REQUIRED TASK 1: According to the trial report, how large was the drug debt over which Martin Luna was killed?
REQUIRED TASK 2: Copy a passage from the trial report word for word, beginning at "He said he had" and stopping after "recounted him saying.".

DOCUMENT SECTION:
Start

Bodybuilder details strangling, fatal shootings in Tartaglione quadruple murder trial

One man, Martin Luna, was already dead over a $200,000 drug debt, his body wrapped in a blue tarp. His two relatives and a family friend, their hands tied, knelt on the ground as ex-cop Nicholas Tartaglione told them everything would be OK.

But Joseph Biggs, a bodybuilding enforcer who collected debts for Tartaglione, detailed for a federal jury Wednesday how the men would not leave that mountainside clearing in Orange County alive seven years ago. Biggs said he shot one of them in the head, handed the black revolver to Tartaglione and turned away, hearing two more gunshots as the other men were killed as well.

He said he had resisted moments earlier when his fellow enforcer, another ex-cop named Gerard Benderoth, told him he was "going to get his hands dirty" and demanded he take the gun. Benderoth told him he had two choices. "Either you leave here with us or you stay here with them," Biggs recounted him saying.

End

DATASET EXCERPT:
Start

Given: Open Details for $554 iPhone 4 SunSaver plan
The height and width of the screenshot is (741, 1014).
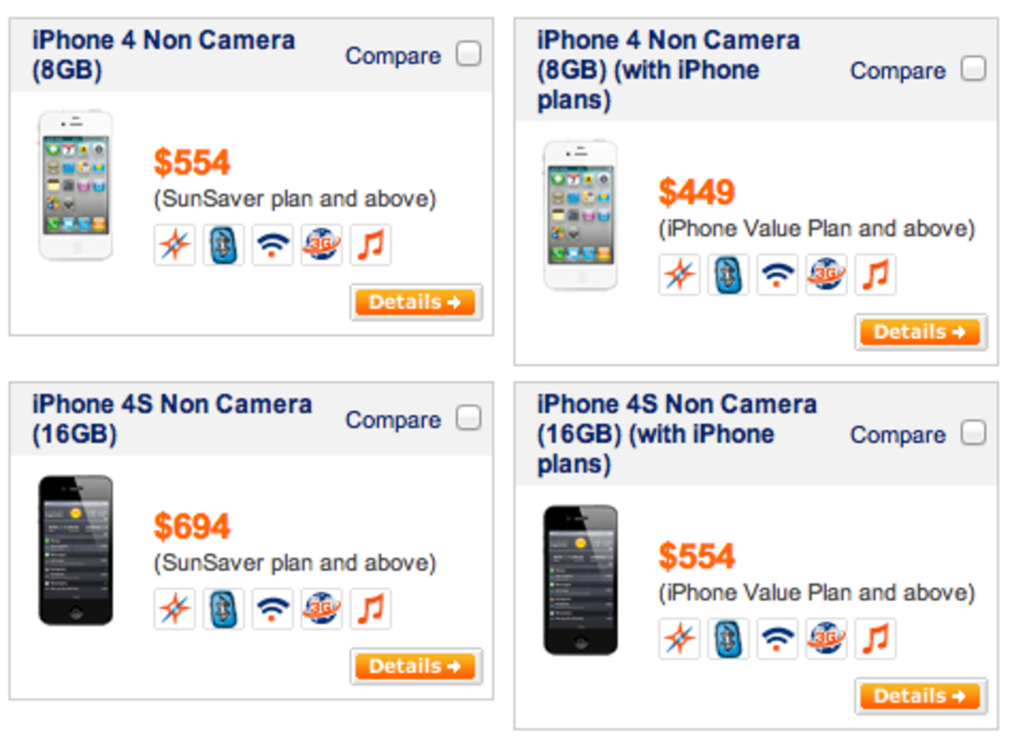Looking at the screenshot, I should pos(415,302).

End

ANSWER 1: $200,000

ANSWER 2:
He said he had resisted moments earlier when his fellow enforcer, another ex-cop named Gerard Benderoth, told him he was "going to get his hands dirty" and demanded he take the gun. Benderoth told him he had two choices. "Either you leave here with us or you stay here with them," Biggs recounted him saying.